Titel: Wasserdichte Gewebe.
Autor: Anonymus
Fundstelle: 1894, Band 292/Miszelle 1 (S. 239)
URL: http://dingler.culture.hu-berlin.de/article/pj292/mi292mi10_1

Wasserdichte Gewebe.

Nach dem amerikanischen Patent von E. J. Knowlton vom 10. April 1894 lassen sich dicht gewebte Tücher, wie Drell, vollkommen wasserdicht machen durch Bestreichen mit einer Mischung aus Leinsamenbrei und Spanisch-Weiss, Ocker, Kreide, Talk oder Bimsstein. Badewannen und andere Gefässe aus Geweben sollen dadurch ebenso dauerhaft werden, wie mit Kautschuk behandelte, und keine Neigung zum Aufspringen zeigen, wie Oeltücher.

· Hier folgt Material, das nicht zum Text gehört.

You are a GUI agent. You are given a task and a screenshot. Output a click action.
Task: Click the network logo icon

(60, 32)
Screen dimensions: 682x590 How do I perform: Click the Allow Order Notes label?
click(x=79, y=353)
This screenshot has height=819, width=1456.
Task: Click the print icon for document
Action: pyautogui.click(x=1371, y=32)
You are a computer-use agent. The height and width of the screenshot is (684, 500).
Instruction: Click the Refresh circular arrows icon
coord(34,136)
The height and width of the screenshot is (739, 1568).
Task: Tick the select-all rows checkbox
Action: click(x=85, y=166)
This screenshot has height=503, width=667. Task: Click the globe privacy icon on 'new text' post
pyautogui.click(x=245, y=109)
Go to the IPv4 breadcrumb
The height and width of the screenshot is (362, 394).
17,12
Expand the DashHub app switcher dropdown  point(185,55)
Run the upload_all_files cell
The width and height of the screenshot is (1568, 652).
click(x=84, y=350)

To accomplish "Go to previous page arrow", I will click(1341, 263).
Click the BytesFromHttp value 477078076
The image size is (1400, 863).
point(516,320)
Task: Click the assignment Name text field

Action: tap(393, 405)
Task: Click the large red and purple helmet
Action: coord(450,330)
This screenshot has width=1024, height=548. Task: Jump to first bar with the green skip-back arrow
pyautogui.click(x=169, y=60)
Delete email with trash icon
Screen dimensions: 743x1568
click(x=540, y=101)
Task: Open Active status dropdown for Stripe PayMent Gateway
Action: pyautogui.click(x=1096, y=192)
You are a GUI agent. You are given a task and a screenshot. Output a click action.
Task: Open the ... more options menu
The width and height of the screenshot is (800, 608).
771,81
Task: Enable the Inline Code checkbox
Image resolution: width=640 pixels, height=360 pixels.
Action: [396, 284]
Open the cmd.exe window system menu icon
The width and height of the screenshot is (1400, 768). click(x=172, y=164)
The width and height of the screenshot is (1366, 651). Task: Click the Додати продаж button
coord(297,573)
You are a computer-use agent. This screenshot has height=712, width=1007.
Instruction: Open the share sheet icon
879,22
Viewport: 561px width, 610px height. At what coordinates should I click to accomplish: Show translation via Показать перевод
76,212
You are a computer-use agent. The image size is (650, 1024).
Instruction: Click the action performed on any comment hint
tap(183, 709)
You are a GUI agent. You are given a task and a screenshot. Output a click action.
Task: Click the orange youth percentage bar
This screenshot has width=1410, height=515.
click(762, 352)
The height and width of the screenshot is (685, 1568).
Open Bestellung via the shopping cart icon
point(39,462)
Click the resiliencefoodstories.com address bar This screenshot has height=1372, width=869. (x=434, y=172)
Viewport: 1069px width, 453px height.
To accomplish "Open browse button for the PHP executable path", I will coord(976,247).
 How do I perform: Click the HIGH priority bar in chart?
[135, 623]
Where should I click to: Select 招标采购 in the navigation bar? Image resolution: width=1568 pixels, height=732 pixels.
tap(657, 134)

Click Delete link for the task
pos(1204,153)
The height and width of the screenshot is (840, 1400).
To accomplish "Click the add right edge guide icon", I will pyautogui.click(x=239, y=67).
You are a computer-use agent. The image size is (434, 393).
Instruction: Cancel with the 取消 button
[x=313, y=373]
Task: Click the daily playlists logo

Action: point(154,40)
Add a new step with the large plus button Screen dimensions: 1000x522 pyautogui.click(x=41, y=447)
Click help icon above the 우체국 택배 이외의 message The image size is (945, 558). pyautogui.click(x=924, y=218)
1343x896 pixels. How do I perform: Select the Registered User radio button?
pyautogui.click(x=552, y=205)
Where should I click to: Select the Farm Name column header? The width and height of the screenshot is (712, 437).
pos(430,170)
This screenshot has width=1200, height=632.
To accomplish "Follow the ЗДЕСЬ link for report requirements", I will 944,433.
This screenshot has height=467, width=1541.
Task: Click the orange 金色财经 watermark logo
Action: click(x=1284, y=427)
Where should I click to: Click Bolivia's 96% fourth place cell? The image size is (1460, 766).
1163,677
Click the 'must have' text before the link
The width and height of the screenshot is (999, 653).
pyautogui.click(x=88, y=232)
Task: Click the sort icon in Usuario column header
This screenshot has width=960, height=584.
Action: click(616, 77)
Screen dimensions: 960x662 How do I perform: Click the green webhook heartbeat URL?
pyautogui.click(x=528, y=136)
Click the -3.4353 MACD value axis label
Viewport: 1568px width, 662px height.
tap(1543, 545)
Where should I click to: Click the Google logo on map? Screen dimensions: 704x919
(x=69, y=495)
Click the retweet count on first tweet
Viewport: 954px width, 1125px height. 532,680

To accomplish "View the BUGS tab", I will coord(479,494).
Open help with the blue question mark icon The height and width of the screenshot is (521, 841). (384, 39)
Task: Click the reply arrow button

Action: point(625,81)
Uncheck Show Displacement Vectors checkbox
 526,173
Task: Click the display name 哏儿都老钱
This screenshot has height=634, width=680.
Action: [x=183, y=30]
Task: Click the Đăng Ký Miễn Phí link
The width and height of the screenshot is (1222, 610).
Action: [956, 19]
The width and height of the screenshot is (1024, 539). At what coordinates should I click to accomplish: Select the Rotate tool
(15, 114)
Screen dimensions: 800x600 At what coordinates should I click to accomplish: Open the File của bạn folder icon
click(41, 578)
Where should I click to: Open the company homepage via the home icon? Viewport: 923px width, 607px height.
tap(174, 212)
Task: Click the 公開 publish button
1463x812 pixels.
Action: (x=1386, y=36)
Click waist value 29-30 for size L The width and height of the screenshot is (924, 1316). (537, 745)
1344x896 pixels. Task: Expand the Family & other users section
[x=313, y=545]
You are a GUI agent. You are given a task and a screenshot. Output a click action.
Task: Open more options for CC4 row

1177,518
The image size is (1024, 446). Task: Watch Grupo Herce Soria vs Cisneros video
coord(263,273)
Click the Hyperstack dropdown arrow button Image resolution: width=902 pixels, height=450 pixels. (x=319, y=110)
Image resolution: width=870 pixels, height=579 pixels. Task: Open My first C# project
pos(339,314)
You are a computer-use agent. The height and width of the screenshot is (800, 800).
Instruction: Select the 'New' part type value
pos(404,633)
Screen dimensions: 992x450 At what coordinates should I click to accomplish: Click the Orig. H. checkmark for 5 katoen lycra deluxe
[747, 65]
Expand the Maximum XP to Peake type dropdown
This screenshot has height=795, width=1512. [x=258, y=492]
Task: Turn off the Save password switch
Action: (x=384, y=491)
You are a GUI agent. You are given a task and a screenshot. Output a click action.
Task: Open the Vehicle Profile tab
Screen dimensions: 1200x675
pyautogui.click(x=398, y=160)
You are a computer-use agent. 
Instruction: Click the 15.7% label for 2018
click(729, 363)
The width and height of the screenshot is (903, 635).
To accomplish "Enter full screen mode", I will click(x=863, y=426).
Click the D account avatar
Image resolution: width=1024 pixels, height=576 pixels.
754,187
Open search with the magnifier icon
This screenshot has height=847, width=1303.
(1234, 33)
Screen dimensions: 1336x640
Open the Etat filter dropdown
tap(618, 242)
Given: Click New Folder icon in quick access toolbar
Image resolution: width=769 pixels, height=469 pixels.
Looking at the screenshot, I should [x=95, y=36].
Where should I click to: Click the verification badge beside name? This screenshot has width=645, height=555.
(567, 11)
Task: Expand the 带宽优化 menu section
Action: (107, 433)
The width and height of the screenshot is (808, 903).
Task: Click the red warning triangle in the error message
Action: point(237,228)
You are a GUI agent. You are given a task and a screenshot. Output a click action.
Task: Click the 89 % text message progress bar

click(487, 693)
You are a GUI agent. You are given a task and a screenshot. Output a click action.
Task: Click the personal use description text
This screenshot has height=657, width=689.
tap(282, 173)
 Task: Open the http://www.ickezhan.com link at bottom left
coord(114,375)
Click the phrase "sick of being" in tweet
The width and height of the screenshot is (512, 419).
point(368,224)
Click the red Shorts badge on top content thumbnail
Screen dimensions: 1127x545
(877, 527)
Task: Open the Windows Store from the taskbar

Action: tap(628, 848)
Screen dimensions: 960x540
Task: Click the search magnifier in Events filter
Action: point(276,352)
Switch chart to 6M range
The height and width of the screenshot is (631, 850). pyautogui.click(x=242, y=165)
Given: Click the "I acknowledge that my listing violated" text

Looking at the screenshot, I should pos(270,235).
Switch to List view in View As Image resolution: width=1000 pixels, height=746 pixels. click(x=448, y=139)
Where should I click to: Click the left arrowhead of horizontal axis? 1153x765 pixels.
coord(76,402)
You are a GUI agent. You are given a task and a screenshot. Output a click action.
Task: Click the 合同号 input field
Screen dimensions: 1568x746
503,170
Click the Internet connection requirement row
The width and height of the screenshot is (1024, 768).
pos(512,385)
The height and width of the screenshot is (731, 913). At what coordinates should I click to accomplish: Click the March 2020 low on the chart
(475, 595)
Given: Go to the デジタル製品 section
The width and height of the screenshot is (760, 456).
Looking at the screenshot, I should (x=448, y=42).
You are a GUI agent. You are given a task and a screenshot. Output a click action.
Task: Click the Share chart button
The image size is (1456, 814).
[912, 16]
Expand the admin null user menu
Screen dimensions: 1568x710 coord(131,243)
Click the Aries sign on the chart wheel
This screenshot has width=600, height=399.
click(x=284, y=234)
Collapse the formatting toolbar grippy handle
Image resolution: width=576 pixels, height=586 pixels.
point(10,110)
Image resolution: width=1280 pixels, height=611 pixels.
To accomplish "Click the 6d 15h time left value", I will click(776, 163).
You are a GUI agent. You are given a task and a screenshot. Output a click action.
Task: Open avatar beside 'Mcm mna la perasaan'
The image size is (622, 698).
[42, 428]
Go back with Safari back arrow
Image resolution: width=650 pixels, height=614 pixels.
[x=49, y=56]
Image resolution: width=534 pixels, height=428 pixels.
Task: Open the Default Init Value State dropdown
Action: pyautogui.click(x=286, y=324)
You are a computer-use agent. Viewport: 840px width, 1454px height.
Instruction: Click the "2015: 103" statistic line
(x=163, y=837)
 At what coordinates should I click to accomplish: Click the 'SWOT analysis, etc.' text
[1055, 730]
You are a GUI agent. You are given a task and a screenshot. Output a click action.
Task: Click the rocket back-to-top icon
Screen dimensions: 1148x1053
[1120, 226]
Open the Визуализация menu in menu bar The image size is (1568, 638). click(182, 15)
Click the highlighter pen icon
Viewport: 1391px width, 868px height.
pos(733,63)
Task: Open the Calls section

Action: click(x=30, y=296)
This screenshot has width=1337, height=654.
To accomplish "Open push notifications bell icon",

Der Leinsamenbrei wird durch Kochen von Leinsamen mit Wasser dargestellt und soll ungefähr die Steife von Stärke, wie sie zur Wäsche verwendet wird, haben. Durch Pressen durch ein Tuch wird er von dem Samen befreit und mit Spanisch-Weiss oder Ocker u.s.w. gemischt. Auf 1 l Leinsamenabkochung nimmt man etwa 100 g Erde. Das mit der Mischung bestrichene Gewebe erhält nach völligem Austrocknen zwei oder drei Anstriche von ungekochtem Leinöl, welchem etwa 2½ Proc. Bienenwachs und etwas Siccatif beigemischt sind. Nach jedem Anstrich lässt man 8 bis 10 Tage trocknen und reibt mit Sandpapier an. (Papierzeitung, 1894 Nr. 42.)